Question: I have a question about the scriptural basis of Roman Catholic mass as compared to communion. In communion, the mystery of their belief that the wine is turned into the blood of Christ and the bread into His body. Scriptural reference, I can not connect as being literal transformation as they see it. More so, I would understand it to mean that through God's grace He sent His Son who bled and died for the remission of our sins, rose again and has gone to be with The Father. As for the bread, I would understand that His body relates to His life, His teachings and the teachings of the apostles through Christ and the Holy Spirit. Thank you so much for your help and time. Read your Bible has been such a help. Avenues for explanation to someone else has been increased a great deal. May God Bless.

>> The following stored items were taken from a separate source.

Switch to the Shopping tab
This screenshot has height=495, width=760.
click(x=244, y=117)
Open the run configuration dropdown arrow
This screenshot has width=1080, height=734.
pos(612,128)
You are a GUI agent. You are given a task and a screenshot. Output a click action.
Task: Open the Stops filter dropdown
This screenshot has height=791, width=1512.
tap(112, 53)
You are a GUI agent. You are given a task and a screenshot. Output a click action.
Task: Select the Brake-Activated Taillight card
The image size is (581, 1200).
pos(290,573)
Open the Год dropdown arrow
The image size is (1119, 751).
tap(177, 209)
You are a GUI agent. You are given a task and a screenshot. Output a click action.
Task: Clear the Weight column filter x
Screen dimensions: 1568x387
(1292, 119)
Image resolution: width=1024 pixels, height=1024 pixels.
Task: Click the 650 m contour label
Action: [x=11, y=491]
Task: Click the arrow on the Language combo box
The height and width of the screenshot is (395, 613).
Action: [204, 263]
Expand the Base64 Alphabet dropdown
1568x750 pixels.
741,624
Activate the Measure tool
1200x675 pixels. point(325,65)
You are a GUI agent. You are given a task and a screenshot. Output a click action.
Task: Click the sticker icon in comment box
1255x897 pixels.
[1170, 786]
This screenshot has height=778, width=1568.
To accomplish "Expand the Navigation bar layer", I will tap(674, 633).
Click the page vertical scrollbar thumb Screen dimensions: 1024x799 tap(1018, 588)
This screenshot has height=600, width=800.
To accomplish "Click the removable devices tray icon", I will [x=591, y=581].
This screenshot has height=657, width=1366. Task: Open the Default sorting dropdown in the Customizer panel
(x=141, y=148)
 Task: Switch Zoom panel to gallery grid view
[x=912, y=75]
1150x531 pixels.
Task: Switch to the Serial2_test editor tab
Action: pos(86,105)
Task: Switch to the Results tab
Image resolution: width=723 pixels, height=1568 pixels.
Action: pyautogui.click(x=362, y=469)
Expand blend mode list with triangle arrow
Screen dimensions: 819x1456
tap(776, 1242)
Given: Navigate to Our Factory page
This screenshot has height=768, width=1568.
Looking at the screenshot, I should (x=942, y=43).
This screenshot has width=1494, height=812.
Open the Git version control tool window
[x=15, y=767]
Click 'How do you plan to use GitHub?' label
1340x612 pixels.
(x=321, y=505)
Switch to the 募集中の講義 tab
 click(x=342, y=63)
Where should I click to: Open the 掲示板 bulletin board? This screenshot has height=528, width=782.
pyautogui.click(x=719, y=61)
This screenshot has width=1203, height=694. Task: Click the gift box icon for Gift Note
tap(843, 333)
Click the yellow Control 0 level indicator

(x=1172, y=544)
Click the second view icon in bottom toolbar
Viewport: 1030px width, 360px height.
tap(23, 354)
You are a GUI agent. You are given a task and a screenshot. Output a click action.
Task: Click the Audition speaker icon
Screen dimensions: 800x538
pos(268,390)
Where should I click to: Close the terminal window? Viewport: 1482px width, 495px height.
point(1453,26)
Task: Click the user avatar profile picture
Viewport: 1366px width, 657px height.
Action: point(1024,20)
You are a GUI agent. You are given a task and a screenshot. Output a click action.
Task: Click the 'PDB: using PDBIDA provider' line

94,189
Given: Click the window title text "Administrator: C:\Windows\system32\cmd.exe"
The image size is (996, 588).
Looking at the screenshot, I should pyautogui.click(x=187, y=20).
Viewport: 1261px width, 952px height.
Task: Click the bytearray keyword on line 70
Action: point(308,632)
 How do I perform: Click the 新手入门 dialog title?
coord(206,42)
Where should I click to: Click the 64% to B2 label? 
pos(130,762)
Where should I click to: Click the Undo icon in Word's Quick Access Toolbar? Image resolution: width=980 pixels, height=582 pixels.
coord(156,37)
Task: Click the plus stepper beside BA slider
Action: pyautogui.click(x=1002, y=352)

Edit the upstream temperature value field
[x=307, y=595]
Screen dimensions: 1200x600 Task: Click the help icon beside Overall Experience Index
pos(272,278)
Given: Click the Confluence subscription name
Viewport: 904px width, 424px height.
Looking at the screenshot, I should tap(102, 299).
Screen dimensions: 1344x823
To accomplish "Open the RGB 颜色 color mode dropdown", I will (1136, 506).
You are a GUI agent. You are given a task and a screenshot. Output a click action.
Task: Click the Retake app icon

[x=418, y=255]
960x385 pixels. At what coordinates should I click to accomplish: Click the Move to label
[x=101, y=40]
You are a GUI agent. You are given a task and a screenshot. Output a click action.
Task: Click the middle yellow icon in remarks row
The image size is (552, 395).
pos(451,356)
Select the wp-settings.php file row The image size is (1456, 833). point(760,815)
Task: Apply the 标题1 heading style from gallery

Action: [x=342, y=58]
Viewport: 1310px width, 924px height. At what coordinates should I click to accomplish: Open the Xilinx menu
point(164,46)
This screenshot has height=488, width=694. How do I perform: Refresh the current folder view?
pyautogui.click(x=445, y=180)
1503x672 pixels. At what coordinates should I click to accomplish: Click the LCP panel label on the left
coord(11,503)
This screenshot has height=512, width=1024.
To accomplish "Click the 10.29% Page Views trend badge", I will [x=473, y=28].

Response: Well, I quite agree with most of what you have to say (except that Christ did not bleed to death - see below). The Roman Catholic idea of the mass wine turning into Christ's literal blood and the mass wafer turning into Christ's literal body is generally called "transubstantiation", a term not in general use until the thirteenth century and only finally "affirmed" at the Council of Trent. The entire idea is, as you suspect, non-biblical. From the Bible, we clearly understand that Christ, in speaking to us of "eating His body and drinking His blood" is talking about faith in Him, faith in His sacrifice on our behalf (that He died for us) and faith in who He is (that He is the Messiah, true God and Man in one Person), as is clear from John 6:25-71 (which is exactly what true communion is meant to commemorate: cf. 1Cor.10:17-34). It is also clear from the gospel of John that Christ did not bleed to death (Jn.19:34-35; cf. 1Jn.5:6-8). All of the gospel writers are very explicit in telling us that Christ died by personally "giving up His spirit" (cf. Matt.27:50; Mk.15:37; Lk.23:46; Jn.19:30), and John is very clear in telling us that after His death, when pierced by the soldier's lance, "blood and water" came out of Christ's side (i.e., after physical death, His blood was still in His body).
The blood of Christ is therefore not His literal blood, but an important symbol of His saving work for us on the cross (see Peter's Epistles: lesson #9 "Faith and the Blood of Christ"), with His blood standing for the giving up of His life for us; just as bread is a symbol, standing for the true substance of Him, His Person and His Word. When we take true communion, we acknowledge by drinking that we believe in His sacrifice for us; we acknowledge by eating that we believe in who He truly is. The un-biblical superstitions that many groups have proffered over the ages are not only not helpful in bringing us closer to Him, but they actually can make it more difficult to know Him the way we are meant to know Him. It is true that such superstitions build up the power of the organizations who promote them, but that is hardly a Christian objective, especially when it comes at the expense of the faith and spiritual growth of Christians.
Please also see the following links:
The Meaning of the Communion Memorial
The Blood of Christ (in Basics 4A: Christology)
The Communion Ceremony outside of the local church.
Communion in Acts
The Last Supper
The Leftover Baskets of Bread and Fish in John 6
The Lord's Supper
Thanks for your kind words - hope you find this response helpful.